> PROVIDED PASSAGE:
———

Death Crimson OX
Genre: Rail Shooter
Release Date: 08/05/2001
Originally released for the Sega Saturn in Japan only, the original Death Crimson was pretty reviled. However, Ecole, its creator, listened to gamers, severely tweaked the game and took out several of the elements people hated. The end result was a game people seemed to either really love, or hate almost as much as the Japanese hated the original. I’d actually never played any of the Death Crimson games, which is odd because I love playing rail shooters, even if they are almost universally awful when not made by Sega.
Ecole is best known these days for the 2-D fighting series, Melty Blood, and that “best known” is a bit of a stretch. Let’s take a look back to a little over eight years ago when Dreamcast owners were wondering if they’d get any use out of Dreamcast Gun or SRC Bio Gun past House of the Dead 2.
Death Crimson OX is a weird little story about special magical weapons, human sized mechs, the dead rising to eat the living and odd mutated humans called Subliminers that look like everything from Saracens to the sand worms from Beetlejuice. This is an odd game to say the least.
The game starts on July 29th, 2010 (OMG! It’s nearly here!) in a tiny city called Saronica. A strange group of warriors known as the SMO (No, you never get to know what this stands for.) invade, nearly wiping out the entire population. You play as Kou Yanami or Yuri Rosenburg (It is a two player co-op) in an attempt to get back the leader of the resistance from the SMO and their army of Subliminers. Along the way you learn that you possess a magical gun known as Crimson, and that there may be more than one out there. The Crimsons are supposedly powerful enough to destroy the entire world if held by a Chosen One. It now becomes your job to save Lily (Yuri’s mom and leader of the Resistance).
The game has a very convoluted plot that stretches out over six very different stages, each with a lot of Engrish such as “Number of Killings” or “Death Tracery”. The plot is bizarre and unbelievable, even for a video game, but Ecole also put more cut scenes and story into this light gun game than I have ever seen besides 2007’s Resident Evil: The Umbrella Chronicles. So that’s something.
Story Rating: Mediocre
Obviously by today’s standards this is a pretty ugly game. In 2001, it was on par with other light gun games like Vampire Night or House of the Dead 2. All of the bosses, save for Death Tracery are well done and pretty detailed. I have no idea what the hell DT is supposed to be though. The rank and files monster are sadly, quite poor, and it is often hard to tell what they are supposed to be save for the giant moths and skeletons. The human civilians are good for their day, but there is only one model for them. Nice to know Saronica is populated only by Aryan males…
Cut scene visuals are nice and the character models are decent for their day, but the movements are jerky and odd. It’s like watching someone put on a play with marionettes.

———

> WORK TO DO:
a: In the Death Crimson OX review, which two characters can the player play as?
b: Copy the Death Crimson OX review word for word from "The game has" to "So that’s something.".

———

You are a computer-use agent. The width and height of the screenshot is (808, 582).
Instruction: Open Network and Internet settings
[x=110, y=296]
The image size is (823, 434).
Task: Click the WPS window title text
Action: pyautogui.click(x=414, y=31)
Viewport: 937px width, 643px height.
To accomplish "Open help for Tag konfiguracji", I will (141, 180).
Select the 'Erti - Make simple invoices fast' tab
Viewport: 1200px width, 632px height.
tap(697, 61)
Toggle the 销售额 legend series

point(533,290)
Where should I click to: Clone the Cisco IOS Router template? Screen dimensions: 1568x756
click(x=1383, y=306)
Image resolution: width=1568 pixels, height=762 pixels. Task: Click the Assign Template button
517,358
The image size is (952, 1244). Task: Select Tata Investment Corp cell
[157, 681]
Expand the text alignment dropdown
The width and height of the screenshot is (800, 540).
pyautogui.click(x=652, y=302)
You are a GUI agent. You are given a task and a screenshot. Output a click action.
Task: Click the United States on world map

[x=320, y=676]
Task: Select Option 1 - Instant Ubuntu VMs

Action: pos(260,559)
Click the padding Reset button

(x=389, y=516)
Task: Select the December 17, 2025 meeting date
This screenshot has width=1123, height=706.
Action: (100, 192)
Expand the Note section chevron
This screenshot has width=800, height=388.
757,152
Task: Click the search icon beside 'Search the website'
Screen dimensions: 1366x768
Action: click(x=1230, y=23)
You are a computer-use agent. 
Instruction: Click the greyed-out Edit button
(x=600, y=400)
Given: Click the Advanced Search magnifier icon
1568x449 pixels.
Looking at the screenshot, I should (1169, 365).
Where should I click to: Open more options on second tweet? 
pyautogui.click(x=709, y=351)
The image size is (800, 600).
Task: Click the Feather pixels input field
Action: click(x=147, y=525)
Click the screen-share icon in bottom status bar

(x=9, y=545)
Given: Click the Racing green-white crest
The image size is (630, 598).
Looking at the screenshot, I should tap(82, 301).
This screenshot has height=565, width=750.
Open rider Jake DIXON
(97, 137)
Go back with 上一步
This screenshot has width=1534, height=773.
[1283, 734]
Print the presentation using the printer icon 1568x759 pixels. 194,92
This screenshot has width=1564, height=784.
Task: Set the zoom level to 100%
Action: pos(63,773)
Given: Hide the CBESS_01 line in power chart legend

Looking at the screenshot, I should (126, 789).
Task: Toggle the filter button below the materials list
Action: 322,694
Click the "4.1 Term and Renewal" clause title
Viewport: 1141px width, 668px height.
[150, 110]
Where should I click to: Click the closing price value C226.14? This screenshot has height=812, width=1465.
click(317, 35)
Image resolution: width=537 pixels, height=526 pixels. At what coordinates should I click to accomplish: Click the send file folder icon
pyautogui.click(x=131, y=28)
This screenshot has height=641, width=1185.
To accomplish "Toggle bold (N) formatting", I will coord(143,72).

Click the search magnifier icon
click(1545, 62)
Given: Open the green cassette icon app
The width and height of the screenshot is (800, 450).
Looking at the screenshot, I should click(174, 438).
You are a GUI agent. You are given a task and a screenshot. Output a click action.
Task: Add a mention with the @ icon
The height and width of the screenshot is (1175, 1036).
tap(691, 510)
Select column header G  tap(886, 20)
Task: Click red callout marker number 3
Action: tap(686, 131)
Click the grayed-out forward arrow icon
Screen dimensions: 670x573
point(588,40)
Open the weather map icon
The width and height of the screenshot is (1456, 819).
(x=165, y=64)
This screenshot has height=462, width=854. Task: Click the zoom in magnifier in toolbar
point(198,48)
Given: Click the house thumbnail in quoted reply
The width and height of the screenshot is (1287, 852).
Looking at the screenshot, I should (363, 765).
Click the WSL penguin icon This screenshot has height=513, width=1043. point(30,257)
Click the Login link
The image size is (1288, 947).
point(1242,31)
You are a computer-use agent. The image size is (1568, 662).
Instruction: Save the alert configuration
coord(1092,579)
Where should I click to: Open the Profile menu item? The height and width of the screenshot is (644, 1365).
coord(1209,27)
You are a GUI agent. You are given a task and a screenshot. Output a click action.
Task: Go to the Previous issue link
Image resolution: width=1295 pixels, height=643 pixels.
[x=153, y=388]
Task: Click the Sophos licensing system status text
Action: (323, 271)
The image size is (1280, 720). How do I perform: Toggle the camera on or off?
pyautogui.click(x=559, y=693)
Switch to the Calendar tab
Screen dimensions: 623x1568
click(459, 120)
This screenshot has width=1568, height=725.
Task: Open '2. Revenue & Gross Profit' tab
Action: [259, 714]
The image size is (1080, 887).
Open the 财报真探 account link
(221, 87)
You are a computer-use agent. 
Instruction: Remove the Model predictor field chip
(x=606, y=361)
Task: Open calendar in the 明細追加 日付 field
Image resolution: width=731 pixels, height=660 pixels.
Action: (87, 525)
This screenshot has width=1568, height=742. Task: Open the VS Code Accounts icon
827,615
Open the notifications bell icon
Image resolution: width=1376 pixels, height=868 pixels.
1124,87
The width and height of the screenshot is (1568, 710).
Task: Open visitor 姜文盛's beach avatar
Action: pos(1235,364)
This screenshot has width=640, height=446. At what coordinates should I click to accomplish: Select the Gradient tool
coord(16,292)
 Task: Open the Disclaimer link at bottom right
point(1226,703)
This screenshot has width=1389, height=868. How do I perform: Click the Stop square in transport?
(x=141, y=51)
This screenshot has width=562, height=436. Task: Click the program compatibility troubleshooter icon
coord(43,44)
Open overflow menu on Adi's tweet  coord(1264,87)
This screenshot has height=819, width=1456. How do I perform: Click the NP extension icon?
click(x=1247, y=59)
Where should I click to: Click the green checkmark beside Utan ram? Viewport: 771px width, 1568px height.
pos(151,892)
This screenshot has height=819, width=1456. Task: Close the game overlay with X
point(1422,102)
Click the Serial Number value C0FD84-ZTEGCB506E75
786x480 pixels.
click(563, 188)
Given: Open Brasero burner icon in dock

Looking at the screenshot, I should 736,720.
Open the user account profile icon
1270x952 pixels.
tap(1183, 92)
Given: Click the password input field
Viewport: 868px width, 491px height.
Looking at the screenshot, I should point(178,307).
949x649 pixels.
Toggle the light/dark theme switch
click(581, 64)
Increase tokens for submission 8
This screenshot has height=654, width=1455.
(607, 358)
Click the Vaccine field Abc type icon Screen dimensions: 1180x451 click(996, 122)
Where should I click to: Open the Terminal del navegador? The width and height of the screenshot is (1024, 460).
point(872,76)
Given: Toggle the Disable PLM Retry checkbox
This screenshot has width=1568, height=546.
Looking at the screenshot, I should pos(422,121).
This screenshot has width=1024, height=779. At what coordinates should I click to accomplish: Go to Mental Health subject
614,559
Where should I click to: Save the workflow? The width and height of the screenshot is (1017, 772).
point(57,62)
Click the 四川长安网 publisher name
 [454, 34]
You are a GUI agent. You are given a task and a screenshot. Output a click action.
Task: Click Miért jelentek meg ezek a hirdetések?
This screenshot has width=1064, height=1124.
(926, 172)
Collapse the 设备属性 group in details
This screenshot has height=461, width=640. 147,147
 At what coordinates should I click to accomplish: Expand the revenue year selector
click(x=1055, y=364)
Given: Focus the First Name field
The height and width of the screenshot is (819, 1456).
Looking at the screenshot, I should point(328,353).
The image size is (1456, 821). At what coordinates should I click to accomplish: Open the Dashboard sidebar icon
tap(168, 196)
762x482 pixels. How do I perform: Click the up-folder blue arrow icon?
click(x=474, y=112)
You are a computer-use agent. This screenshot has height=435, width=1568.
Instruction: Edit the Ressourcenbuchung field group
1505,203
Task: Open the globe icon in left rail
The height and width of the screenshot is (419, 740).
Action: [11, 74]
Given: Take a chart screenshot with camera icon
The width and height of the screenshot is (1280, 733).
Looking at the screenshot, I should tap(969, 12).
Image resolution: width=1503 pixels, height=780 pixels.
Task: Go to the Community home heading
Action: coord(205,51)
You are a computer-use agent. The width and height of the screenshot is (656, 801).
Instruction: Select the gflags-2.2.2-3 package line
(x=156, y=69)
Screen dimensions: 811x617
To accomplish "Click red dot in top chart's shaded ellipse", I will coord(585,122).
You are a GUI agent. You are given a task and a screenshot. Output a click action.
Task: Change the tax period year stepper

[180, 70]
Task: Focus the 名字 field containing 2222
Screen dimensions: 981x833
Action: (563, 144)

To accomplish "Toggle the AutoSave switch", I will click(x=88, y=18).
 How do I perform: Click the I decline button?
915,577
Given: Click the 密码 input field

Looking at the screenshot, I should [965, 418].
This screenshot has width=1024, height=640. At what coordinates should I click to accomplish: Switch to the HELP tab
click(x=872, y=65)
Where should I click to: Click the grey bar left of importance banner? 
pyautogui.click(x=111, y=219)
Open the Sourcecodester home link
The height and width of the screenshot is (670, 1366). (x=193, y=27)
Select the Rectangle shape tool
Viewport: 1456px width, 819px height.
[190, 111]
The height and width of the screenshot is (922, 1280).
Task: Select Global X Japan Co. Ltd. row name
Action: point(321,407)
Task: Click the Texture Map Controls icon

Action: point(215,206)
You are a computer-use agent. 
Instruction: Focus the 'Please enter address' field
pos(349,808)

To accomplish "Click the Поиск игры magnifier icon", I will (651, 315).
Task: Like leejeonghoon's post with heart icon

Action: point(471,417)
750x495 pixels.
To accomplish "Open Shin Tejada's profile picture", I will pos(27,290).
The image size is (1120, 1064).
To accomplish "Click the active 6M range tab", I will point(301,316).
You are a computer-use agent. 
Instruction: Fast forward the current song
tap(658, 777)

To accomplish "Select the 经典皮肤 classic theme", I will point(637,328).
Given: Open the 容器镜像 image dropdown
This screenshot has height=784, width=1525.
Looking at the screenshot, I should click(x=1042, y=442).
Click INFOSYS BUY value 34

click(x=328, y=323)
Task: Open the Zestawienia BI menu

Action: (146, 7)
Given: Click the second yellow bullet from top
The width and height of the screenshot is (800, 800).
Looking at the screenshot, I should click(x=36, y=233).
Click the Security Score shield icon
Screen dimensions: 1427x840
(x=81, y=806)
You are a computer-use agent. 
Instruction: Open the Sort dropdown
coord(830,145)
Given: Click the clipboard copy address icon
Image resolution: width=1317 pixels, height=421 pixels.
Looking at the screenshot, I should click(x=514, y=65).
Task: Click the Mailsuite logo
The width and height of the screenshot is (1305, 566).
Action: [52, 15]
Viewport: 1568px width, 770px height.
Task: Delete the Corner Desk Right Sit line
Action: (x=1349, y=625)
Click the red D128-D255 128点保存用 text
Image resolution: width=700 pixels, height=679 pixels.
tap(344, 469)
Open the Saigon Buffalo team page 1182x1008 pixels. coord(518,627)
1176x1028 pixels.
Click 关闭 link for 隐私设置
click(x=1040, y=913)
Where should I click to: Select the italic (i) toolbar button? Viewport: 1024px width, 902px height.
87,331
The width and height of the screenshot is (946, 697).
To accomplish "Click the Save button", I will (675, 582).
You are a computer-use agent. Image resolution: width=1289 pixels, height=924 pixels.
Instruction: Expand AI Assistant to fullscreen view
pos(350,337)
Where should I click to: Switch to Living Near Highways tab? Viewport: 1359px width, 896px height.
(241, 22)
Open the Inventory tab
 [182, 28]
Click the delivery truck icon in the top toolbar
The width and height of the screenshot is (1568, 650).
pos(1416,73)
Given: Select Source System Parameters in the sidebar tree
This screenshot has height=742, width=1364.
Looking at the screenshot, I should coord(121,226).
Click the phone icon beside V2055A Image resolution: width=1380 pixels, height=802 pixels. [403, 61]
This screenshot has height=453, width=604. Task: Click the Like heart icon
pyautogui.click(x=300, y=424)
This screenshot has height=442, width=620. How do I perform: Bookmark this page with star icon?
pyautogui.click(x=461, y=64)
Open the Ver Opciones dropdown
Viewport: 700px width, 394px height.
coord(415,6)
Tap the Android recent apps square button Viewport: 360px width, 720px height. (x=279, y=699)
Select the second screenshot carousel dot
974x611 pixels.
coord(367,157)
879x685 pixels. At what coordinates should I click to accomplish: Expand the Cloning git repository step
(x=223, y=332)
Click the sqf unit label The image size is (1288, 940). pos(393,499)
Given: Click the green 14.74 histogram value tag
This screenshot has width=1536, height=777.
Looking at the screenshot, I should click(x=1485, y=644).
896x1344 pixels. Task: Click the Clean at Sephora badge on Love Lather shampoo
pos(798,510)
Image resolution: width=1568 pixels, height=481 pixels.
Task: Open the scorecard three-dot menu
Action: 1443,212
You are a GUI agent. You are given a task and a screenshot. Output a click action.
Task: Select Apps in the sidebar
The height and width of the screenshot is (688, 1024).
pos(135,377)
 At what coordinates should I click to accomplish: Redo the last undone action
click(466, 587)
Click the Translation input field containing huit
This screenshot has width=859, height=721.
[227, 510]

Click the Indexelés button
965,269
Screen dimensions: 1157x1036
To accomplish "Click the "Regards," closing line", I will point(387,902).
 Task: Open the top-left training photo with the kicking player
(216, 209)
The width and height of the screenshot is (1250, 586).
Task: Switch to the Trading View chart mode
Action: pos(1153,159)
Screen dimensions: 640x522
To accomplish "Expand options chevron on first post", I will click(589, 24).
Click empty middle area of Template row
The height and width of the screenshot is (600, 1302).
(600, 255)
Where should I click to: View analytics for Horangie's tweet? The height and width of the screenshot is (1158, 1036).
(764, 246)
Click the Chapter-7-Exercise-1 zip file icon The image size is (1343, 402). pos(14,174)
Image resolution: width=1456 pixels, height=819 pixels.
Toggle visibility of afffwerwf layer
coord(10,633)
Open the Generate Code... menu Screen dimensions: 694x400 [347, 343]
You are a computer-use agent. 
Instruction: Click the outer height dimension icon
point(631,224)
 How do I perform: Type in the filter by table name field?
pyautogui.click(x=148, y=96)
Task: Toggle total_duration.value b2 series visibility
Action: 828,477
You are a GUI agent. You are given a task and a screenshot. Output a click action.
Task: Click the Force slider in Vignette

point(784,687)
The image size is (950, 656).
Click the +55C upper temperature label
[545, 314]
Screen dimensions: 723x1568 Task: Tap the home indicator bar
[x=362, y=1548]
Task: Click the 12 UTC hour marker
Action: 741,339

———

> ANSWERS PROVIDED:
a: Kou Yanami or Yuri Rosenburg.

b:
The game has a very convoluted plot that stretches out over six very different stages, each with a lot of Engrish such as “Number of Killings” or “Death Tracery”. The plot is bizarre and unbelievable, even for a video game, but Ecole also put more cut scenes and story into this light gun game than I have ever seen besides 2007’s Resident Evil: The Umbrella Chronicles. So that’s something.